Copy the stretch of lines from the one containing "This screenshot has height=495, width=591." through the one containing "Action: pyautogui.click(x=90, y=91)", changing "chevron" to "caret" and keeping everything else the same. Give only those lines, and leave out the pictures.

## [Excerpt from a data file]
=======
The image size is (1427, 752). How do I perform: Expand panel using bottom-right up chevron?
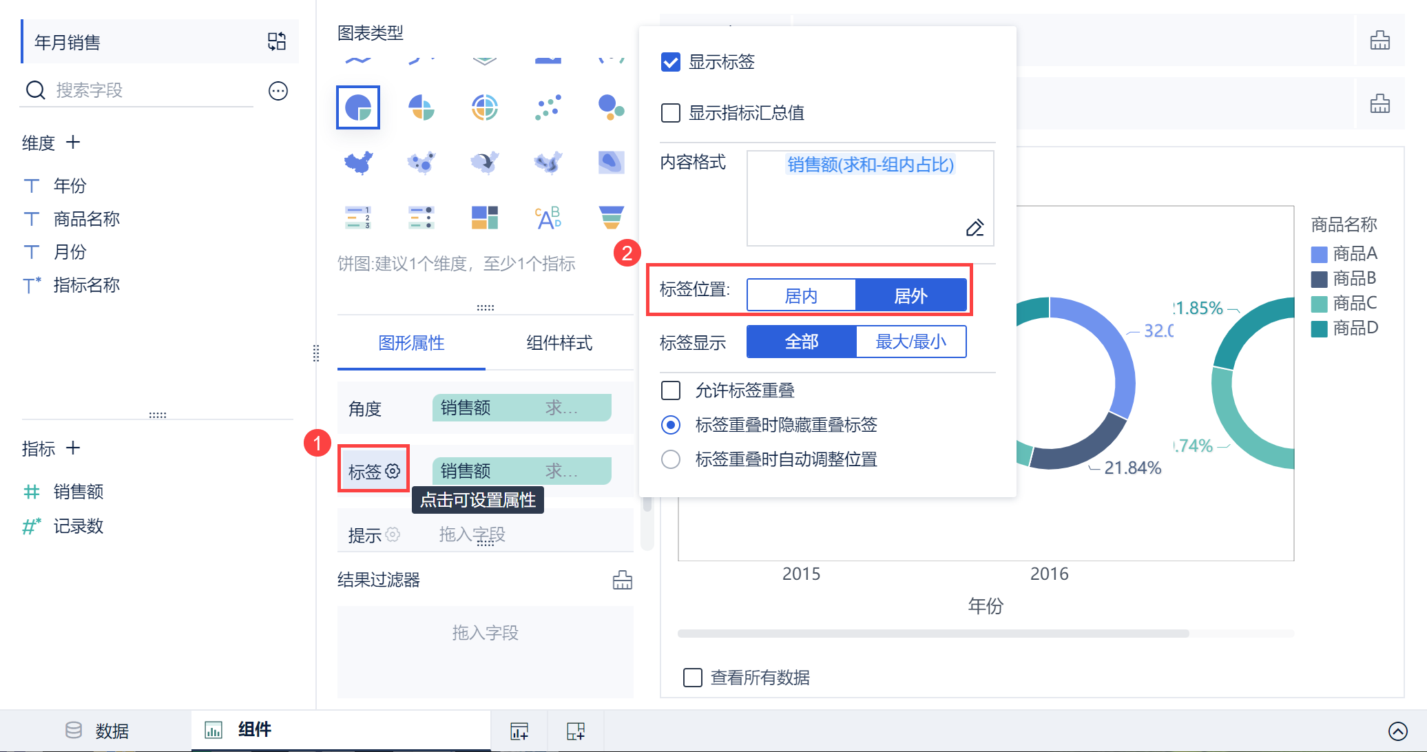tap(1398, 731)
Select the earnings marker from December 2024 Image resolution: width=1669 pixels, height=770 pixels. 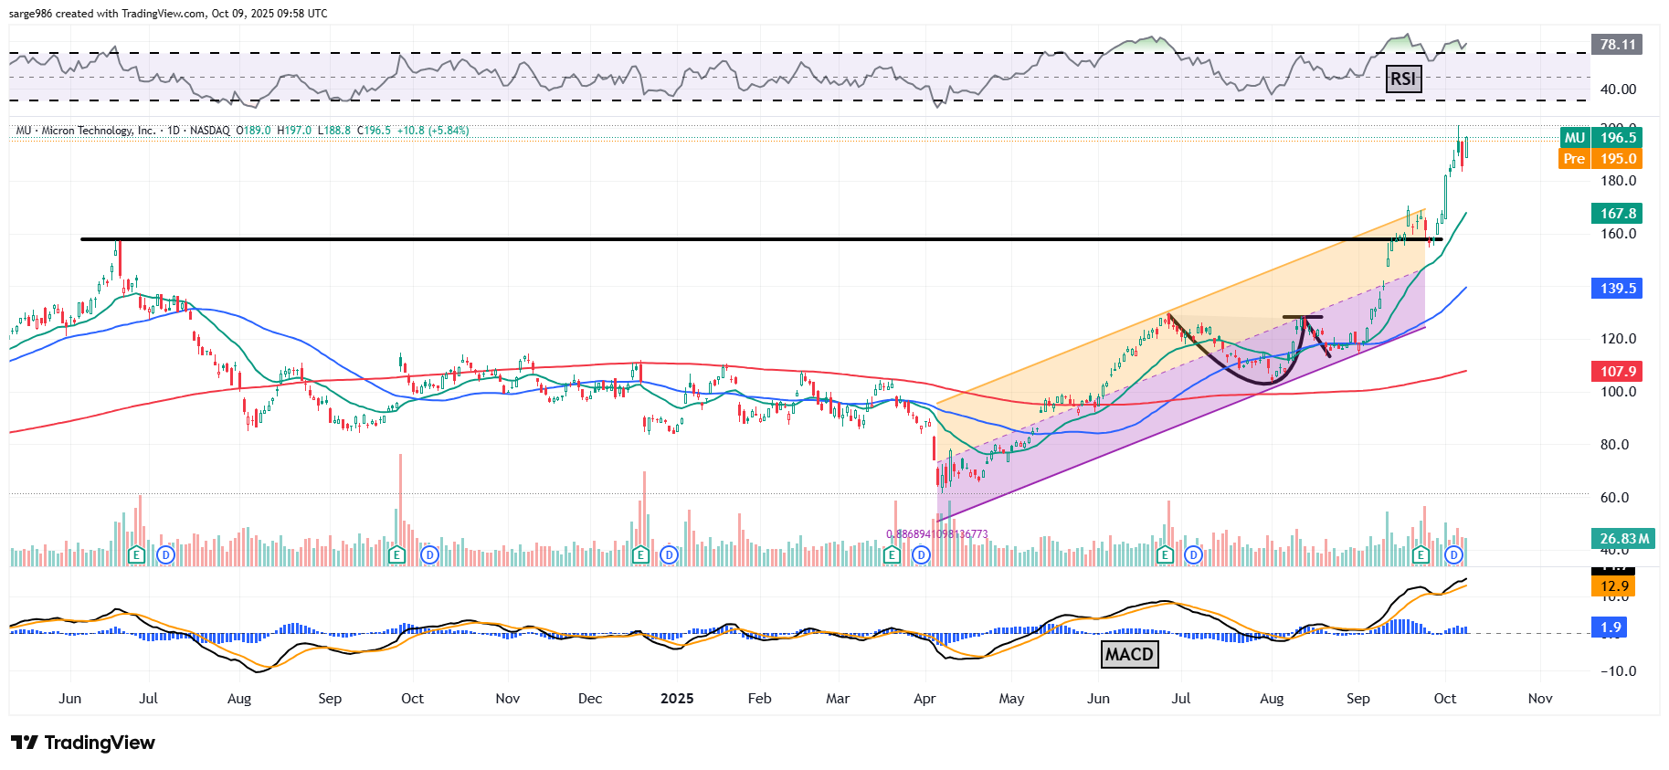click(x=640, y=554)
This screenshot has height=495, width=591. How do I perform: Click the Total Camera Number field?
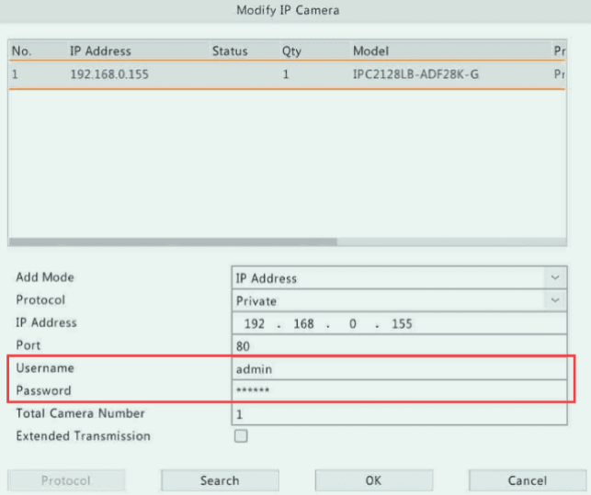398,414
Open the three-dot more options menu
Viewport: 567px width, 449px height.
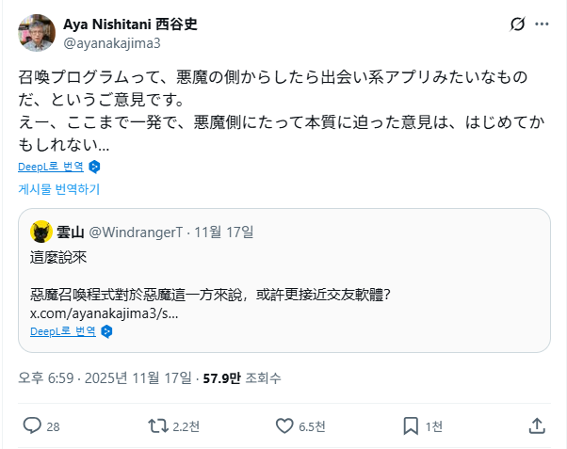tap(543, 24)
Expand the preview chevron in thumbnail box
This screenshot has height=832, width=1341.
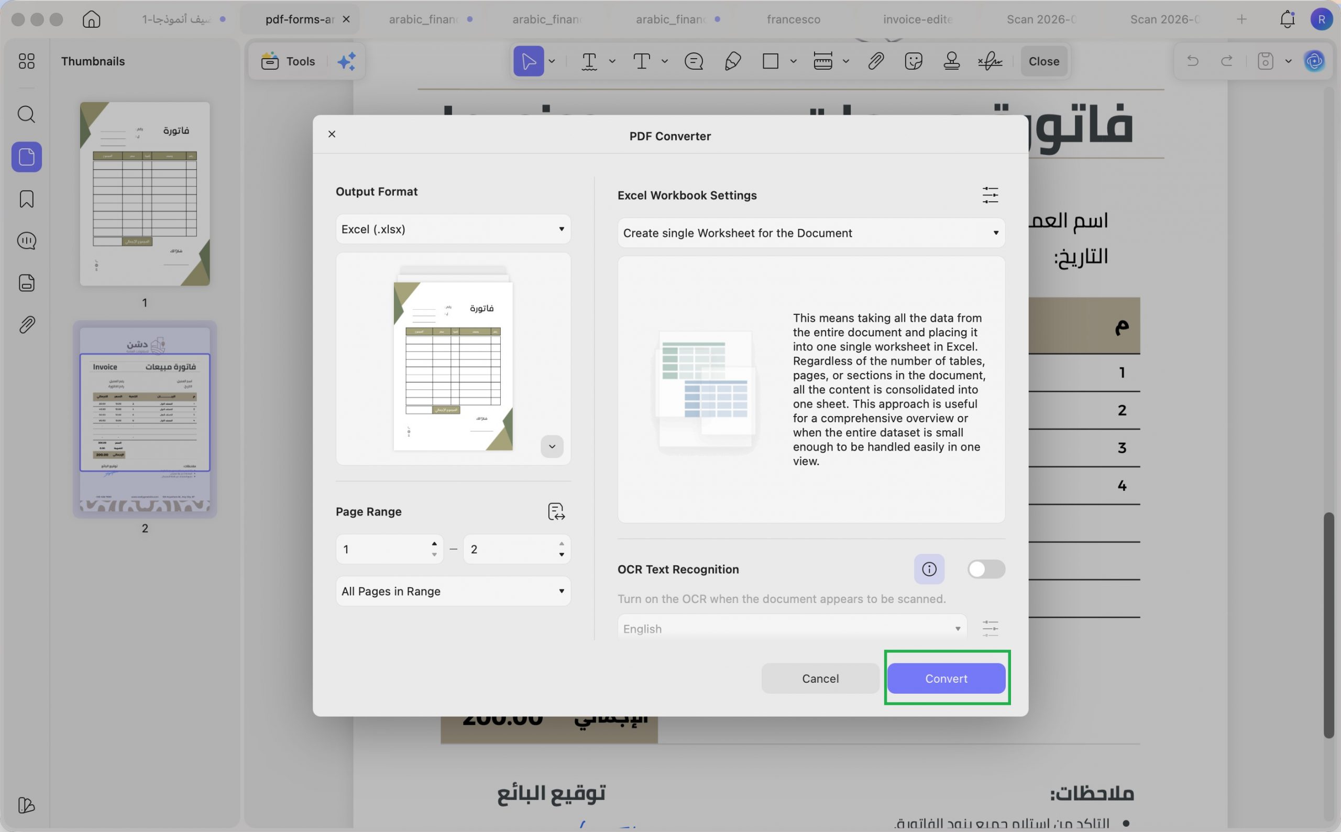[x=552, y=446]
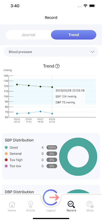The height and width of the screenshot is (221, 102).
Task: Click the Trend help question mark icon
Action: (57, 66)
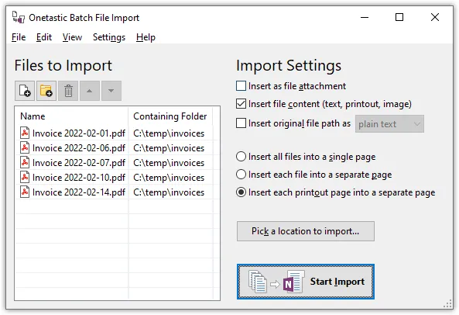Image resolution: width=459 pixels, height=315 pixels.
Task: Move selected file up with arrow
Action: pyautogui.click(x=90, y=91)
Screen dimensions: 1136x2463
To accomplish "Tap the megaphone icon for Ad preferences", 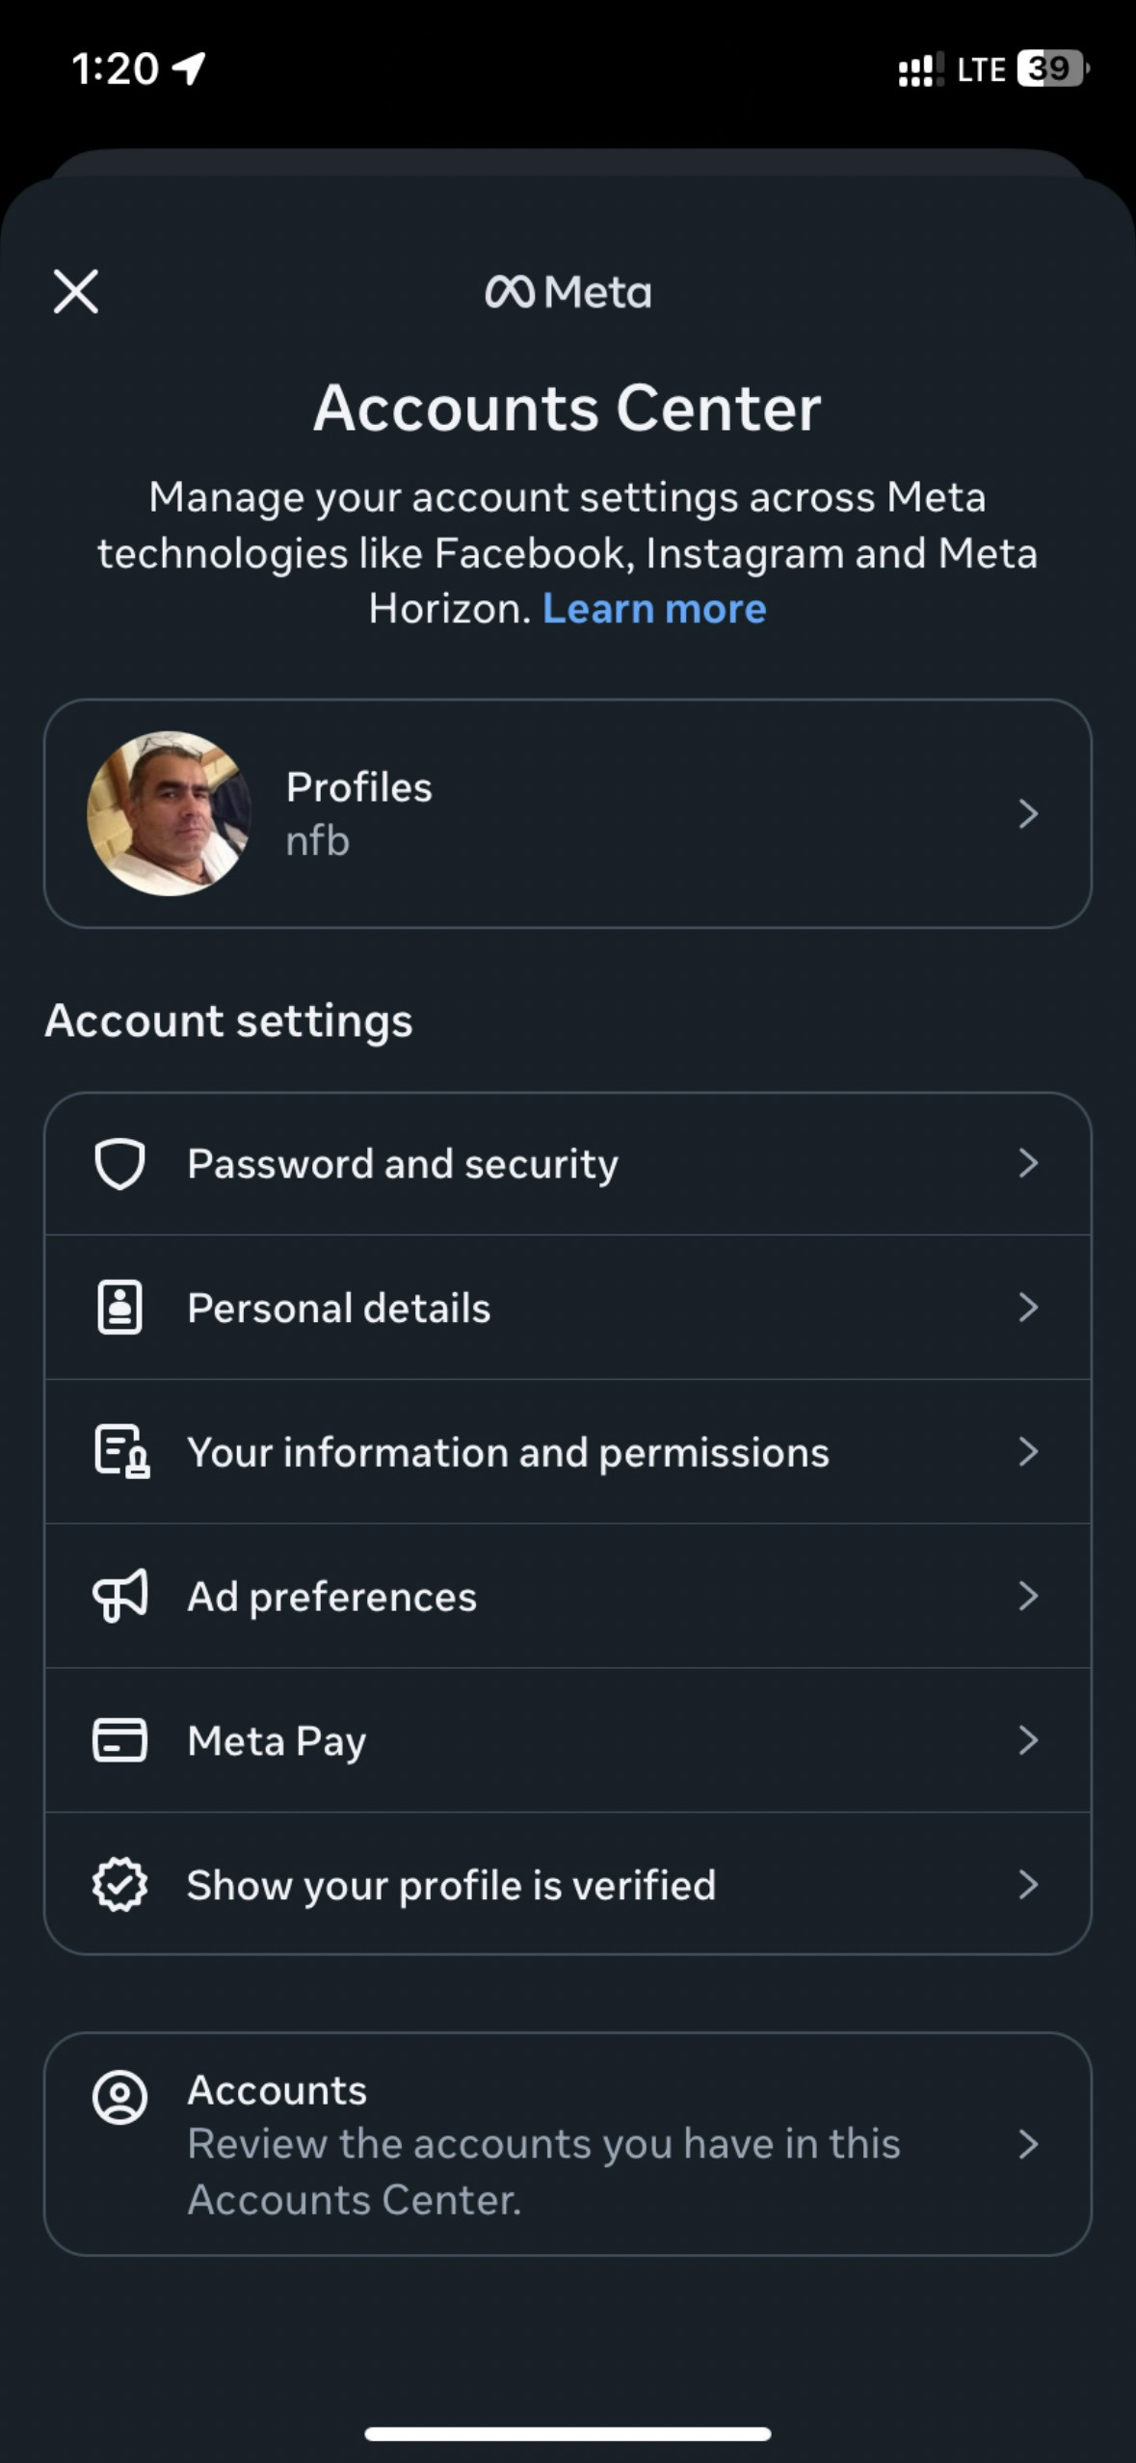I will pyautogui.click(x=119, y=1596).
=======
## [RESULT]
This screenshot has height=495, width=591. How do I perform: Click the Total Camera Number field?
398,414
Open the three-dot more options menu
Viewport: 567px width, 449px height.
tap(543, 24)
Expand the preview caret in thumbnail box
This screenshot has height=832, width=1341.
[x=552, y=446]
The height and width of the screenshot is (221, 102).
Task: Click the Trend help question mark icon
Action: (57, 66)
Image resolution: width=459 pixels, height=315 pixels.
Task: Move selected file up with arrow
Action: pyautogui.click(x=90, y=91)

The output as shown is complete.